◆ SET PROBLEM ◆
Please reproduce the project description below word for word, from start to finish.

◆ DOCUMENT EXTRACT ◆
Our logo and name represent the heights we can accomplish when the right people meet each other
Our banner page and main slogan, inspiring people to make a difference
Our main explore page, featuring challenges
Projects page, featuring tasks and project information
Challenge page featuring community map and challenge description
User Dashboard with Profile featuring badges, tags, and user description
Currently, many nonprofit organizations are having trouble competing for the attention of digital users, and in an increasingly digital world, this is preventing them from progressing in their causes. We are also living through an era, where time is of the essence, and many small businesses and organizations are hanging by a thread. We thought that it was unfair that the very groups that are trying to make the world a better place, are faced with the impossible solution of having to settle for low-tech alternatives to continue their causes.
As young student developers fairly new to the development space, we realized that there were many other people like us who wanted to make a difference, but didn’t have enough experience to make change on a large scale. We thought that if we could join these two groups, we could better help organizations get their message out in a modern, more effective manner.
We decided our goal for this project would be to level up local non-profits and helping them become more technologically advanced allowing them to more effectively work on completing their missions, to make the world a better place. Also giving the opportunity for other organizations to post challenges, creating opportunities for beginner developers to gain experience.

◆ DATA BLOCK ◆
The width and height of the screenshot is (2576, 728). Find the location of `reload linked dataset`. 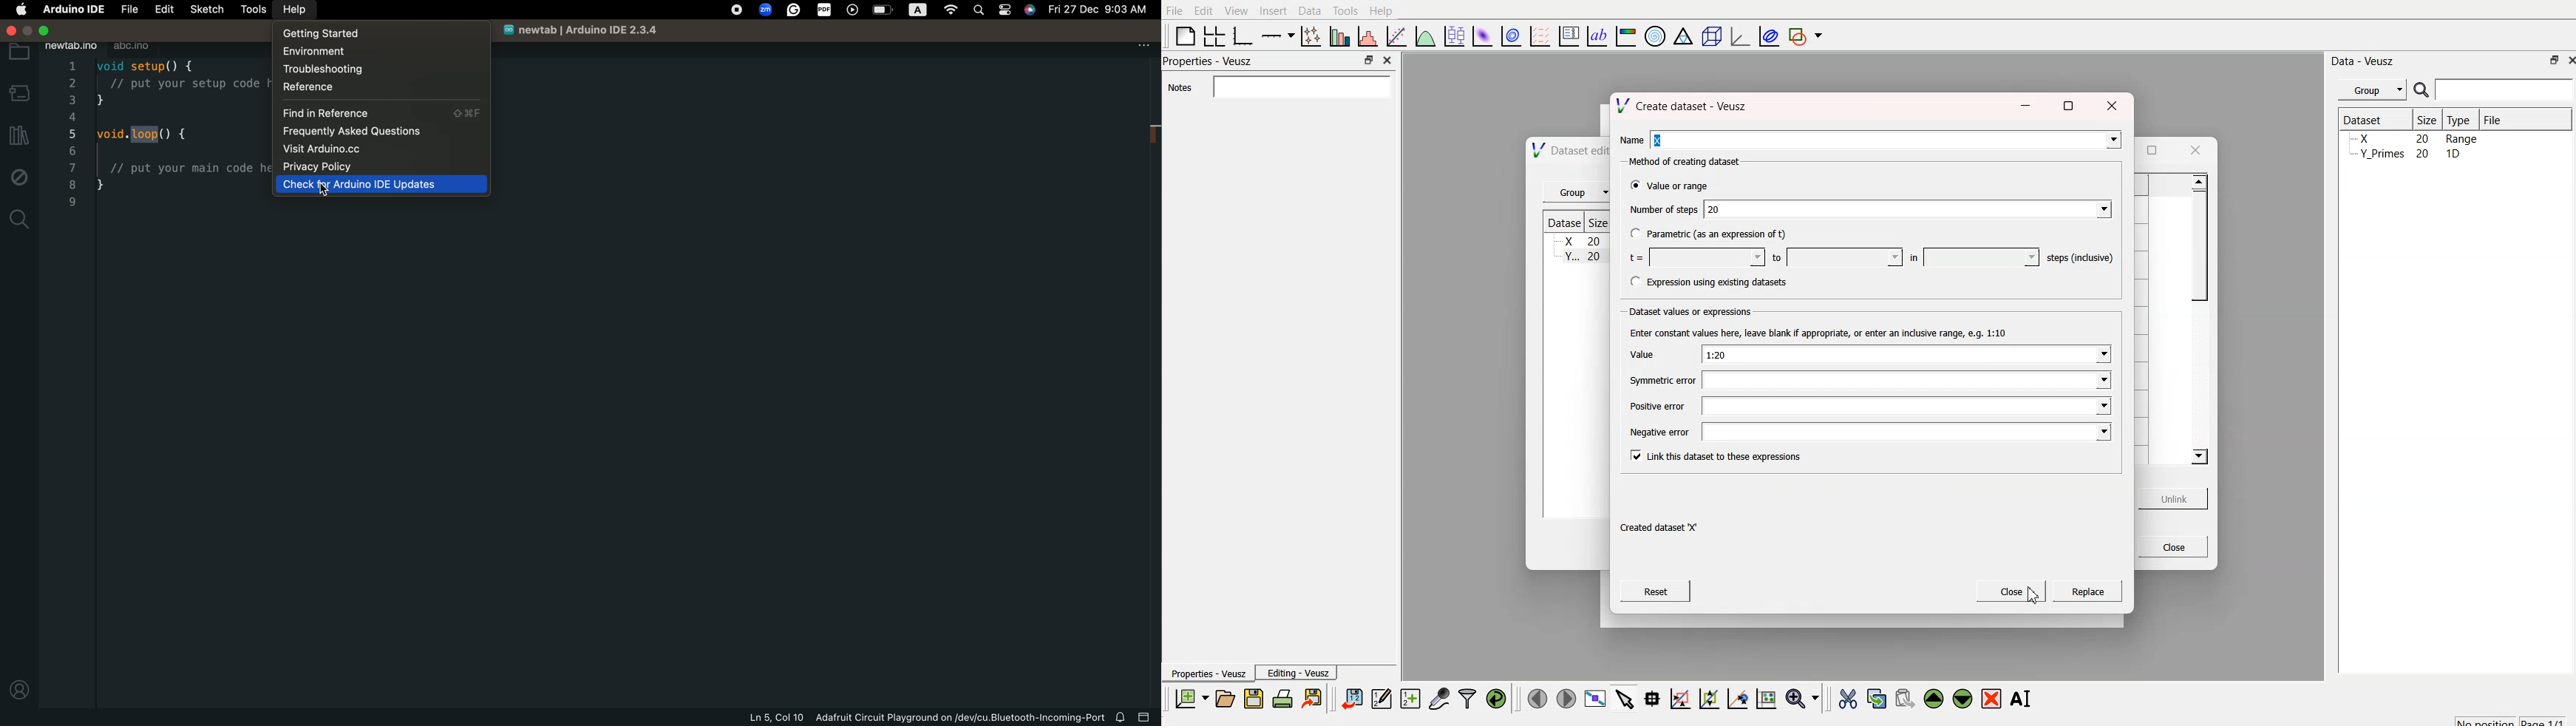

◆ TASK SOLUTION ◆
Our logo and name represent the heights we can accomplish when the right people meet each other
Our banner page and main slogan, inspiring people to make a difference
Our main explore page, featuring challenges
Projects page, featuring tasks and project information
Challenge page featuring community map and challenge description
User Dashboard with Profile featuring badges, tags, and user description
Currently, many nonprofit organizations are having trouble competing for the attention of digital users, and in an increasingly digital world, this is preventing them from progressing in their causes. We are also living through an era, where time is of the essence, and many small businesses and organizations are hanging by a thread. We thought that it was unfair that the very groups that are trying to make the world a better place, are faced with the impossible solution of having to settle for low-tech alternatives to continue their causes.
As young student developers fairly new to the development space, we realized that there were many other people like us who wanted to make a difference, but didn’t have enough experience to make change on a large scale. We thought that if we could join these two groups, we could better help organizations get their message out in a modern, more effective manner.
We decided our goal for this project would be to level up local non-profits and helping them become more technologically advanced allowing them to more effectively work on completing their missions, to make the world a better place. Also giving the opportunity for other organizations to post challenges, creating opportunities for beginner developers to gain experience.